## TASK STATEMENT:
Work through the entries below and show every line in which "more" is found.

## DATA FOR THE TASK:
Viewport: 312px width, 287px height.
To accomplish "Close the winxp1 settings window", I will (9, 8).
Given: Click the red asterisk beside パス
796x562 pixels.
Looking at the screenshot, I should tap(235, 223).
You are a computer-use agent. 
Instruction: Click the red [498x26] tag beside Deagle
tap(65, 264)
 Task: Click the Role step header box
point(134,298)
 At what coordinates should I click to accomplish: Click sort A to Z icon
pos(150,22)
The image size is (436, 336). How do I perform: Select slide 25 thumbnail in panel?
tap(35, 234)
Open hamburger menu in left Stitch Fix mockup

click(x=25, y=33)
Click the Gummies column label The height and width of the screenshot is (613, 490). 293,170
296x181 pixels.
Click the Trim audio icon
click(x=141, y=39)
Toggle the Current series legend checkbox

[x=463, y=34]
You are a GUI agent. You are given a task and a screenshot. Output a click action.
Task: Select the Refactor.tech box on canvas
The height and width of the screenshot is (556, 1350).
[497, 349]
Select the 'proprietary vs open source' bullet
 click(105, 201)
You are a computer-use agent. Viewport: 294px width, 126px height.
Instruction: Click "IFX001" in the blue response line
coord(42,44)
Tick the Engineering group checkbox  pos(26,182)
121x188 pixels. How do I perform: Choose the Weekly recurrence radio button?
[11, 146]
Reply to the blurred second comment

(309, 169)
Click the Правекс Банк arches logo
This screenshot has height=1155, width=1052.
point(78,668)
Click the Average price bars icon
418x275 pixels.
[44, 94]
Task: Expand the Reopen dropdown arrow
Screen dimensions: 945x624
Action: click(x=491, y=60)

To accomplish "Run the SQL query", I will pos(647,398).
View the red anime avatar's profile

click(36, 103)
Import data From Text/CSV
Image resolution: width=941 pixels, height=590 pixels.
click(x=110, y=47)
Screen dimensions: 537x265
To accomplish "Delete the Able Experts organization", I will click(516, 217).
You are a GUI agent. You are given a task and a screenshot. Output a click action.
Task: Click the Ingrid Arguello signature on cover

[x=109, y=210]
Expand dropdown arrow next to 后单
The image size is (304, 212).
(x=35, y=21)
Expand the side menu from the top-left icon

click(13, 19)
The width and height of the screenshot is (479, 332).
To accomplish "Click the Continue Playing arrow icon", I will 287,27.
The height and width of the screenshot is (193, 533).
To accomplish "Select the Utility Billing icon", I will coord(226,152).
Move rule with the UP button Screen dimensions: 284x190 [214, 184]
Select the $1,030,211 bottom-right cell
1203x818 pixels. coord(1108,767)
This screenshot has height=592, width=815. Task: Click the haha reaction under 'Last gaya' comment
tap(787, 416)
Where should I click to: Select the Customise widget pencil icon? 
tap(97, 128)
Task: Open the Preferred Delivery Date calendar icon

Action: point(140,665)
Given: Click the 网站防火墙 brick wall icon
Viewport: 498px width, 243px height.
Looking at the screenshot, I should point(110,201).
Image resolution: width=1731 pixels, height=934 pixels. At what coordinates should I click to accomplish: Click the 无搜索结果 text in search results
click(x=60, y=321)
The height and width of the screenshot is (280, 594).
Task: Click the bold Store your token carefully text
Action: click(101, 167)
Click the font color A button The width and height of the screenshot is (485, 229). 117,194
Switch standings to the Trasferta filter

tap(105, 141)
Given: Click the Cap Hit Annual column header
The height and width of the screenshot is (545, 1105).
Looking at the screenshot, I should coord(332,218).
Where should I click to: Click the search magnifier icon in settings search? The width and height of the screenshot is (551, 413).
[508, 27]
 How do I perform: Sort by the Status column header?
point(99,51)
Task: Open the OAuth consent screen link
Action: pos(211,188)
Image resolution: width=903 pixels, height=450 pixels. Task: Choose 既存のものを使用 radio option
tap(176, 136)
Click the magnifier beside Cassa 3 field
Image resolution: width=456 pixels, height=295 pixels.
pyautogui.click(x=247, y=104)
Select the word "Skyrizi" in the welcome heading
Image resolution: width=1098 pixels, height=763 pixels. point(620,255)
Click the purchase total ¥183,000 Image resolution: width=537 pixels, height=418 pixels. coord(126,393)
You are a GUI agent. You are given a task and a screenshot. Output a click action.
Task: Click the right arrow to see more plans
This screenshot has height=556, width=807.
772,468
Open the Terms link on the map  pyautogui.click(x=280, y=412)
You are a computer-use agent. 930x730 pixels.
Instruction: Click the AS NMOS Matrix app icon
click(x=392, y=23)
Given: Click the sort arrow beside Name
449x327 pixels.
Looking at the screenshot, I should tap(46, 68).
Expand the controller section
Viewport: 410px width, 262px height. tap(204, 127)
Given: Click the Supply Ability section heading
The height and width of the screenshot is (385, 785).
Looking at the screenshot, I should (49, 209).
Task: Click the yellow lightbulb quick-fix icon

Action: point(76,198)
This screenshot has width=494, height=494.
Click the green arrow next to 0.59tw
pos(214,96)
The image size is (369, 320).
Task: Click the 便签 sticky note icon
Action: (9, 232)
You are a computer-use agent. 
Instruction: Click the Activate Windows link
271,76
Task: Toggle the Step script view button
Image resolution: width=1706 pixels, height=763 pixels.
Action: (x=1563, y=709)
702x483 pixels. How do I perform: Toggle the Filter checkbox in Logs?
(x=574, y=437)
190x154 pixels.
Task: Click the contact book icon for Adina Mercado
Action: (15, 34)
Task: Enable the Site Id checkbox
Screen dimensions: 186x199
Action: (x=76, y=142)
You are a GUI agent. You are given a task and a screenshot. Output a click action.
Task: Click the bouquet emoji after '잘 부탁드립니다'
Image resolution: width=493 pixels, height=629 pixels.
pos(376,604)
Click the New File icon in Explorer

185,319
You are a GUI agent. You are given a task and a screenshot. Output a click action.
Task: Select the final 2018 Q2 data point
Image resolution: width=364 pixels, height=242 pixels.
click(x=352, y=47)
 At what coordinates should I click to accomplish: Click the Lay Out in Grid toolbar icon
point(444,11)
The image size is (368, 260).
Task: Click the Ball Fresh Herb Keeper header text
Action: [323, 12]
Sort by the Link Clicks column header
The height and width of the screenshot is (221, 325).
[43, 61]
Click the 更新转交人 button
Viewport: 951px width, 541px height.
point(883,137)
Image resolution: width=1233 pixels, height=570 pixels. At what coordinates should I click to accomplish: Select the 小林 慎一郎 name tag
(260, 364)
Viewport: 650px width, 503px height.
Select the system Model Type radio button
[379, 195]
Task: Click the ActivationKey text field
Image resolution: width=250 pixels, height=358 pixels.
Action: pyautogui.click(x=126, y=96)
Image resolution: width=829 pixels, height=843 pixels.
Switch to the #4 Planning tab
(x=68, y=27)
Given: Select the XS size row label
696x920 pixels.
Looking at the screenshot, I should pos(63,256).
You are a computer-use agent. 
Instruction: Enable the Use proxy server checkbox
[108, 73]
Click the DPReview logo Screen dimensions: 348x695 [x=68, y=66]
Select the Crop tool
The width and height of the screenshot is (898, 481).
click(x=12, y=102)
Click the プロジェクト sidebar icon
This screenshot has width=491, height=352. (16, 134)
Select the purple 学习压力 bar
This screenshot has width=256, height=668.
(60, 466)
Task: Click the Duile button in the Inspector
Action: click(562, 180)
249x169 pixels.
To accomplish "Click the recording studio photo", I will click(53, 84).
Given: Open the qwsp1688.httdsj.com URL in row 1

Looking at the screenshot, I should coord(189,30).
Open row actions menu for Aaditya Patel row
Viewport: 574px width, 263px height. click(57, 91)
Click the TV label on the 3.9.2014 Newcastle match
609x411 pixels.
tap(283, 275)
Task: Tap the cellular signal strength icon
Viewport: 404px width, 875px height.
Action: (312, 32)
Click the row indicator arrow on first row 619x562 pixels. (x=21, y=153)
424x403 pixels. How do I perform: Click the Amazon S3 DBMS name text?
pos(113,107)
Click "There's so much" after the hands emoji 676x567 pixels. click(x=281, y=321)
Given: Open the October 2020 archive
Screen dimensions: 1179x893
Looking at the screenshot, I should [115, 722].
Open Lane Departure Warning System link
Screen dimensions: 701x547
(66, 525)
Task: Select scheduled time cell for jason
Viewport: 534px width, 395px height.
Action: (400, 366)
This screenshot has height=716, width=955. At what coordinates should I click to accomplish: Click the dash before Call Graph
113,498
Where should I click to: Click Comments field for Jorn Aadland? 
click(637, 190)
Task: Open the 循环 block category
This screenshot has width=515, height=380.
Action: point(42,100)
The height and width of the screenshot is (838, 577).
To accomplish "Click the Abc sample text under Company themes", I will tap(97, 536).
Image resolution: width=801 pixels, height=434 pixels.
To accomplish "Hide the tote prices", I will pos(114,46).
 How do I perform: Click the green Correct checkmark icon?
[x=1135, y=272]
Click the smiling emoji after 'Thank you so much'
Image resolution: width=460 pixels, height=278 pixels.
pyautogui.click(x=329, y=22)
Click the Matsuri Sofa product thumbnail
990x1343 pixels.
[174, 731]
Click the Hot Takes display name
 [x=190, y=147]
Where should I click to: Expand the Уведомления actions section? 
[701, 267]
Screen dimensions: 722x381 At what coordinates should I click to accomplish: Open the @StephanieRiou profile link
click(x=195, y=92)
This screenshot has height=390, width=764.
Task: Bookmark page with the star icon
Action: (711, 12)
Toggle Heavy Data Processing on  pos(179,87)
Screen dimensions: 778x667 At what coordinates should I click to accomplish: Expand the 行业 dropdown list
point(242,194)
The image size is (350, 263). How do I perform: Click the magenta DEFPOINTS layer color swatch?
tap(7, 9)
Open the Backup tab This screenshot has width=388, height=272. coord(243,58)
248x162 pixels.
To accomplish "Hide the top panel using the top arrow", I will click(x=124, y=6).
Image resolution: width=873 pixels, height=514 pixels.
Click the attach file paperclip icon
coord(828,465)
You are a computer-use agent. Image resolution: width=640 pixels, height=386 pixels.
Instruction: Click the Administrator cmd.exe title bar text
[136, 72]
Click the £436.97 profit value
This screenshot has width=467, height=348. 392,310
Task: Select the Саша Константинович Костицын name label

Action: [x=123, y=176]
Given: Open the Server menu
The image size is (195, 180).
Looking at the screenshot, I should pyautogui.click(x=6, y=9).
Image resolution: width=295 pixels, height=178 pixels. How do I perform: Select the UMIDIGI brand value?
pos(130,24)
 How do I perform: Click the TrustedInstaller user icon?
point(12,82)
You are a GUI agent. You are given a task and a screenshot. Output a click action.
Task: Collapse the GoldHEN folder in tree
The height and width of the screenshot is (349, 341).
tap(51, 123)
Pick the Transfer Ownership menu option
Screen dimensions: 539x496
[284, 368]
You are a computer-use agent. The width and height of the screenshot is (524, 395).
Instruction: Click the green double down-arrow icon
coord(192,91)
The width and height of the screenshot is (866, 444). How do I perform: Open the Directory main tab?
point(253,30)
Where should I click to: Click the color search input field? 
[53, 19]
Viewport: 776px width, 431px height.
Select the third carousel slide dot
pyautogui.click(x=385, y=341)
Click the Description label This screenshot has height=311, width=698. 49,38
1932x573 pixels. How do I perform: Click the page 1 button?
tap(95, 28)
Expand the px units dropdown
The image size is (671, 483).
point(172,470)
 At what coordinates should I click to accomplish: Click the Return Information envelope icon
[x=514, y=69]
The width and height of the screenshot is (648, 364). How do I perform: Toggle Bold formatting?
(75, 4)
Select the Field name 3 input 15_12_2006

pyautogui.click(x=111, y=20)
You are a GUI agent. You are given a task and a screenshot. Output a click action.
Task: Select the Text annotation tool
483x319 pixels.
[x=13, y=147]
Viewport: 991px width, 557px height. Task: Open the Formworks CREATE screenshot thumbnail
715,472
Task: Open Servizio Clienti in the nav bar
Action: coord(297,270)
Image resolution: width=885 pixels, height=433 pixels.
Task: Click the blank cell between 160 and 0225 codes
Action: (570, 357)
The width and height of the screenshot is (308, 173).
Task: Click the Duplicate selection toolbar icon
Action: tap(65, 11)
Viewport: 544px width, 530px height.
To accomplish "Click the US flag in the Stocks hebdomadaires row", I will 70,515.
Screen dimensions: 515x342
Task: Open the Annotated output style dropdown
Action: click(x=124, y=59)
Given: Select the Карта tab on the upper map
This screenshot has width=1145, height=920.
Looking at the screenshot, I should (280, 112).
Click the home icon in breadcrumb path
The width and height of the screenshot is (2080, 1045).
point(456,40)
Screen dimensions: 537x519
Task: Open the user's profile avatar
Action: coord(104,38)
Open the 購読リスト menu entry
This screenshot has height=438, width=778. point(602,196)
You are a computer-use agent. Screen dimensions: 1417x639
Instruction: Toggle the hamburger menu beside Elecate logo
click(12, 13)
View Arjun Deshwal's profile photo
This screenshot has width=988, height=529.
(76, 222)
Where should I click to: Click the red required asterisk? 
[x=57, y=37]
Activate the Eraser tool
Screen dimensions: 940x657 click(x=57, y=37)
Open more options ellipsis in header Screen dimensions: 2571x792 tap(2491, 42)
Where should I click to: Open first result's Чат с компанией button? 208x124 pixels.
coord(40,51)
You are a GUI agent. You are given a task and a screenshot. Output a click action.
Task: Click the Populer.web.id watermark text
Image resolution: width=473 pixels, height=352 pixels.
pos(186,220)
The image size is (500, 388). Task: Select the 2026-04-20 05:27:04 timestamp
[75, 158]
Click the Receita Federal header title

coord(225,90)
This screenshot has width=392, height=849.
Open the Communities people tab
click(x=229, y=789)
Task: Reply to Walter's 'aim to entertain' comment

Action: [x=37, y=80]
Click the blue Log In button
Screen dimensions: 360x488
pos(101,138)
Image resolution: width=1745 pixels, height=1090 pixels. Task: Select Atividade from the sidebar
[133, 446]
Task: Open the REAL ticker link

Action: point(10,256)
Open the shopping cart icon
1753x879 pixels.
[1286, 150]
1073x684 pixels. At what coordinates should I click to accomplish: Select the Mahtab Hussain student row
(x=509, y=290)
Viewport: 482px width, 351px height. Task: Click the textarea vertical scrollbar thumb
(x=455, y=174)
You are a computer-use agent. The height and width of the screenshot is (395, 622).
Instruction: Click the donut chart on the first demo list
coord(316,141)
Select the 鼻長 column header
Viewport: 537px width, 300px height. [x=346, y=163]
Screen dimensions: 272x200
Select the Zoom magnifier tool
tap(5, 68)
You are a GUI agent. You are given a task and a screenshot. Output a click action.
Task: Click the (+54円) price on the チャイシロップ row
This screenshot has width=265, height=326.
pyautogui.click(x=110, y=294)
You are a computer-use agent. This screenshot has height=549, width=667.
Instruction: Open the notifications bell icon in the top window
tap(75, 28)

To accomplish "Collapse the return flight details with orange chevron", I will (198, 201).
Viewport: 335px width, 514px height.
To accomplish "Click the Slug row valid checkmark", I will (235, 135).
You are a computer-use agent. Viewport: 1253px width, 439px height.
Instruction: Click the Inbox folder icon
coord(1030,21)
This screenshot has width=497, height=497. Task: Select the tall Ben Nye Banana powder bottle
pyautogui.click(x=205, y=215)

## EXERCISE RESPONSE:
Task: Click the right arrow to see more plans
Open more options ellipsis in header Screen dimensions: 2571x792 tap(2491, 42)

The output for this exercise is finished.